Robust Isolation Forest using Soft Sparse Random Projection and Valley Emphasis Method
Hun Kang, Kyoungok Kim
TL;DR
RiForest addresses the inconsistent performance of prior iForest variants by jointly leveraging original features and soft sparse random projections to form a diverse hyperplane set, and by using the valley emphasis method to determine split points. The method introduces dimension entropy-based feature selection and a variable path-length scheme to sharpen anomaly scores, achieving superior stability and robustness to noisy variables across 24 benchmark datasets. Across extensive experiments, RiForest demonstrates strong AUROC performance and lower variability compared with baselines, with ablation analysis confirming the value of its components, especially the valley-based split. This approach offers a practical, dataset-agnostic improvement for unsupervised anomaly detection in diverse domains, reducing sensitivity to noise and distributional differences.
Abstract
Isolation Forest (iForest) is an unsupervised anomaly detection algorithm designed to effectively detect anomalies under the assumption that anomalies are ``few and different." Various studies have aimed to enhance iForest, but the resulting algorithms often exhibited significant performance disparities across datasets. Additionally, the challenge of isolating rare and widely distributed anomalies persisted in research focused on improving splits. To address these challenges, we introduce Robust iForest (RiForest).

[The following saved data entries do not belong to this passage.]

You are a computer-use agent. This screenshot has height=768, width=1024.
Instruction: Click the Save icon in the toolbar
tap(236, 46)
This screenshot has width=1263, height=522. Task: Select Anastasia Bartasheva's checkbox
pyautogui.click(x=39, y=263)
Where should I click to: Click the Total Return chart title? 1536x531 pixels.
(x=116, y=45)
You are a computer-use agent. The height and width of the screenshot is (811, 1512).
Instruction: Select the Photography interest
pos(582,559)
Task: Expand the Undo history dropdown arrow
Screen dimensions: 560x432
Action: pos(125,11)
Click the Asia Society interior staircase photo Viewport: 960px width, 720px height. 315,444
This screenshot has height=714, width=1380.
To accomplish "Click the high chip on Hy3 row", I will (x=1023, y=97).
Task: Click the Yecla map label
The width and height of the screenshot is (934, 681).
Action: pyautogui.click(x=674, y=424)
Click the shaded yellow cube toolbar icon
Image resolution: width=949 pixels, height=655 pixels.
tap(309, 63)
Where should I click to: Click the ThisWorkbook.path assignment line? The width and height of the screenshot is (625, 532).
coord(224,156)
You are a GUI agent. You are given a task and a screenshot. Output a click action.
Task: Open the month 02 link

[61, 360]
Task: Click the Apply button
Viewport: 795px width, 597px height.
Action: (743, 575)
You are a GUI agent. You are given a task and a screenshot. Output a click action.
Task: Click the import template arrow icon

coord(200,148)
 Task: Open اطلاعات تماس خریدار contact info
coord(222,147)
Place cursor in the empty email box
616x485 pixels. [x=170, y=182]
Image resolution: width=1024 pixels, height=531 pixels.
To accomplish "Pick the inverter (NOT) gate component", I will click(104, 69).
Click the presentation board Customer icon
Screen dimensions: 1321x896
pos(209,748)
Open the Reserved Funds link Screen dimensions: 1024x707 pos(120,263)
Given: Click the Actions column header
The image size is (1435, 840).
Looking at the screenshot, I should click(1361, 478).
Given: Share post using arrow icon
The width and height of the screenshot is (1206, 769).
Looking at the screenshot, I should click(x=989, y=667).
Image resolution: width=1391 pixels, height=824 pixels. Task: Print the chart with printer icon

RiForest leverages both existing features and random hyperplanes obtained through soft sparse random projection to identify superior split features for anomaly detection, independent of datasets. It utilizes the underutilized valley emphasis method for optimal split point determination and incorporates sparsity randomization in soft sparse random projection for enhanced anomaly detection robustness. Across 24 benchmark datasets, experiments demonstrate RiForest's consistent outperformance of existing algorithms in anomaly detection, emphasizing stability and robustness to noise variables.